Given request
Pick out every line in the listing below that contains the word "Task" and copy each of those lines.
····················
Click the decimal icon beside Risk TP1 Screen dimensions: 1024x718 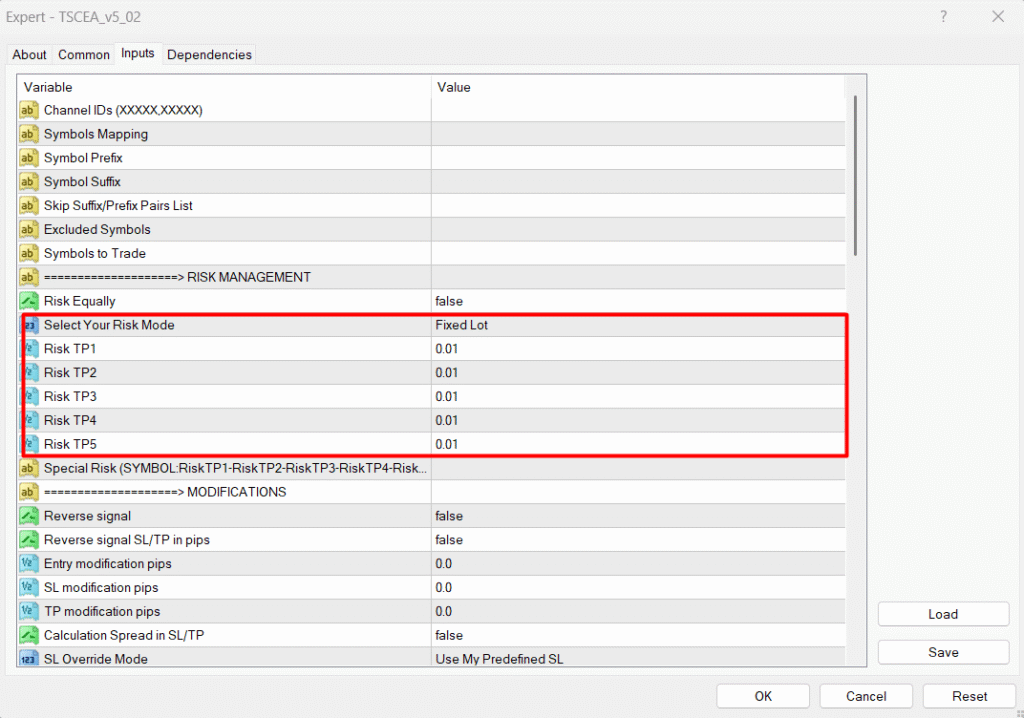coord(29,349)
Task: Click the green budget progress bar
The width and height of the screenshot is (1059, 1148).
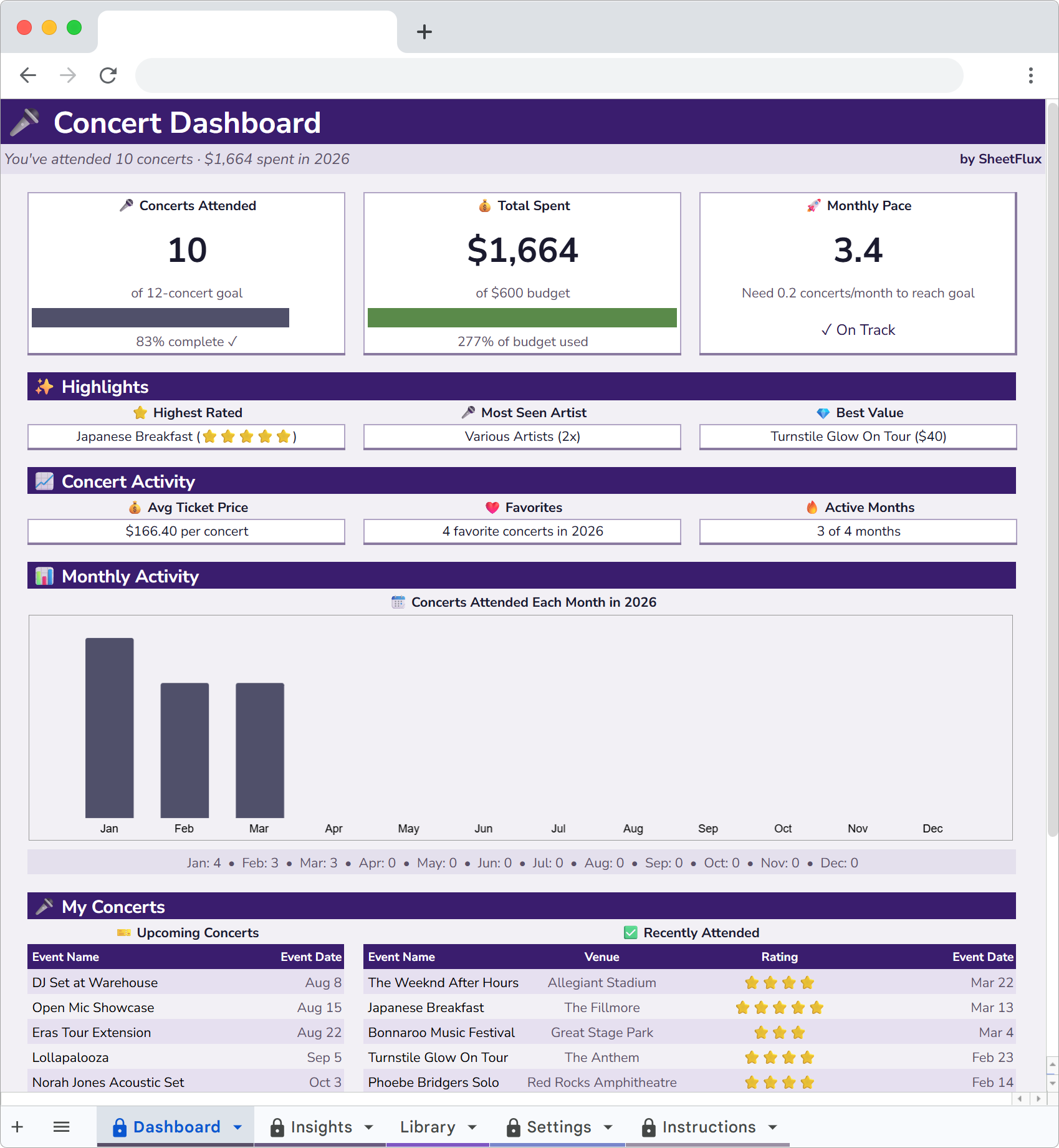Action: point(522,317)
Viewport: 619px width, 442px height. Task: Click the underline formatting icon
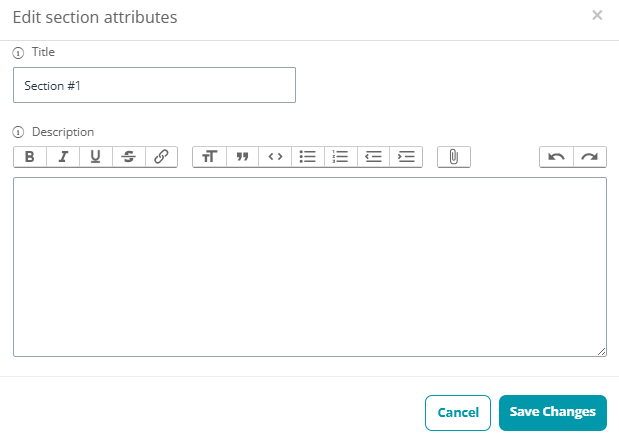click(x=96, y=157)
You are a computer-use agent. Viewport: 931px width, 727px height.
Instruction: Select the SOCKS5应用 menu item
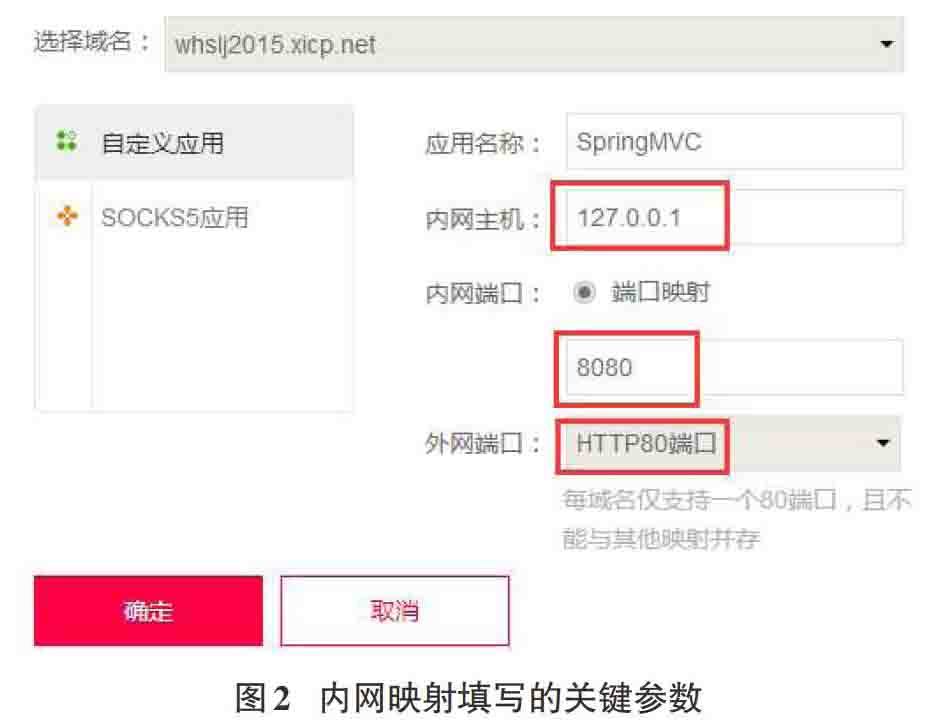click(195, 217)
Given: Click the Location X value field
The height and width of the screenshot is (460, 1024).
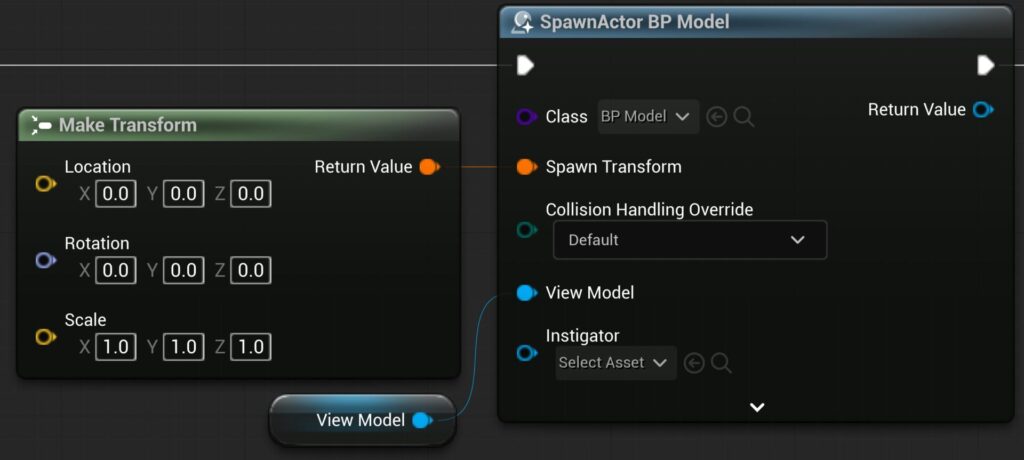Looking at the screenshot, I should tap(116, 194).

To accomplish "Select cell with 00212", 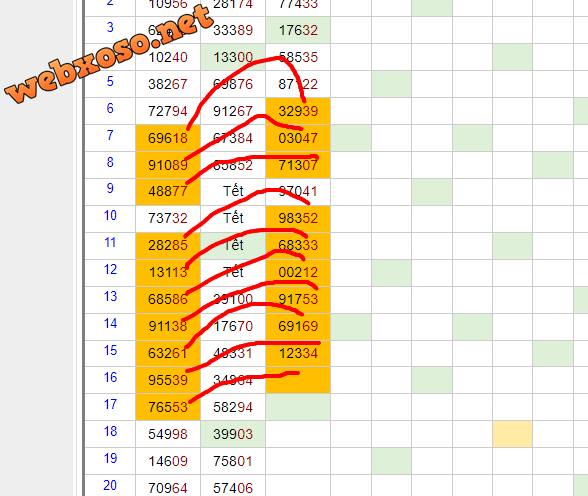I will pyautogui.click(x=298, y=272).
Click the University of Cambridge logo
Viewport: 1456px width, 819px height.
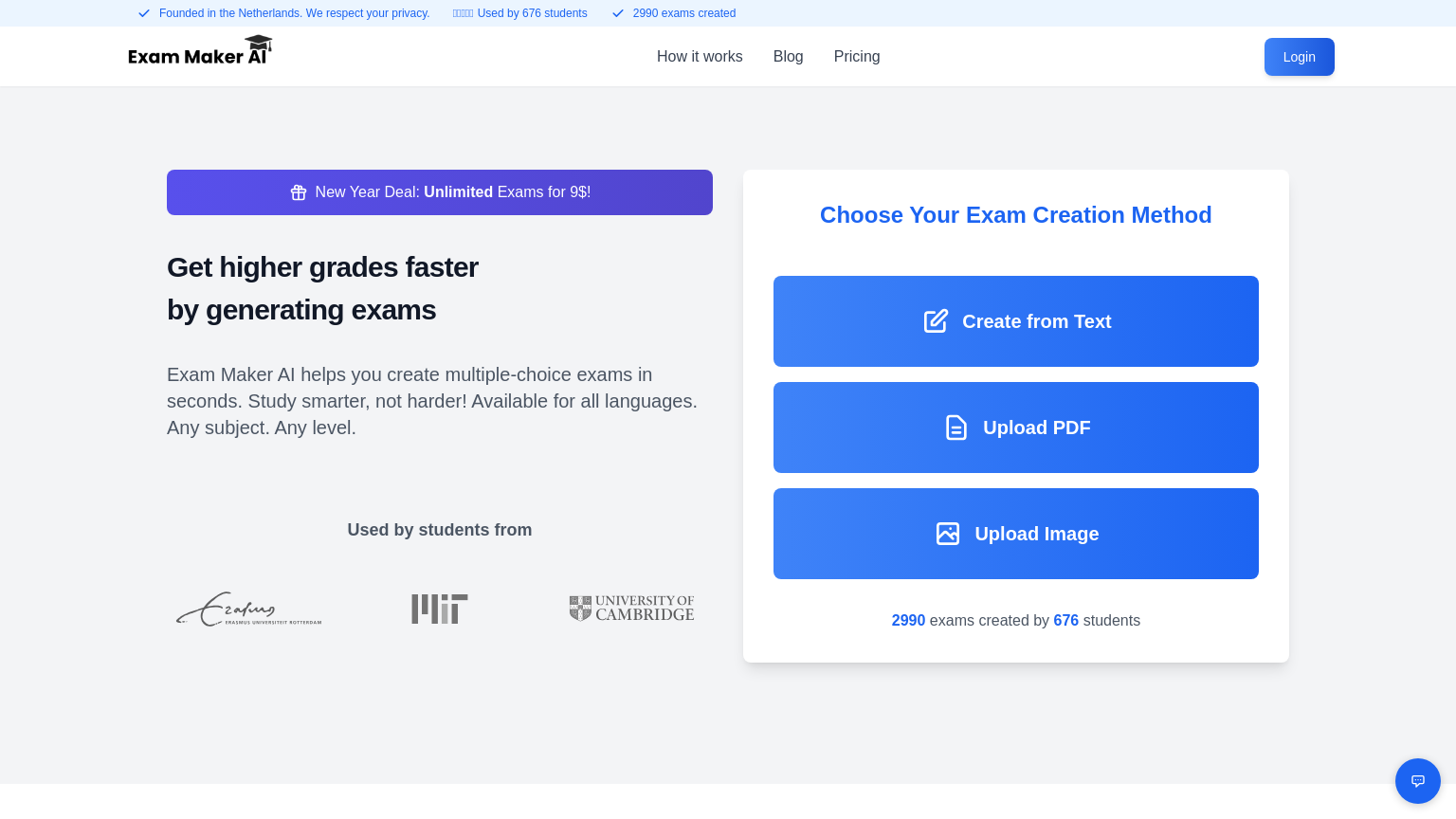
····················
Output below
Task: Click the green budget progress bar
Viewport: 619px width, 442px height. Task: Click the underline formatting icon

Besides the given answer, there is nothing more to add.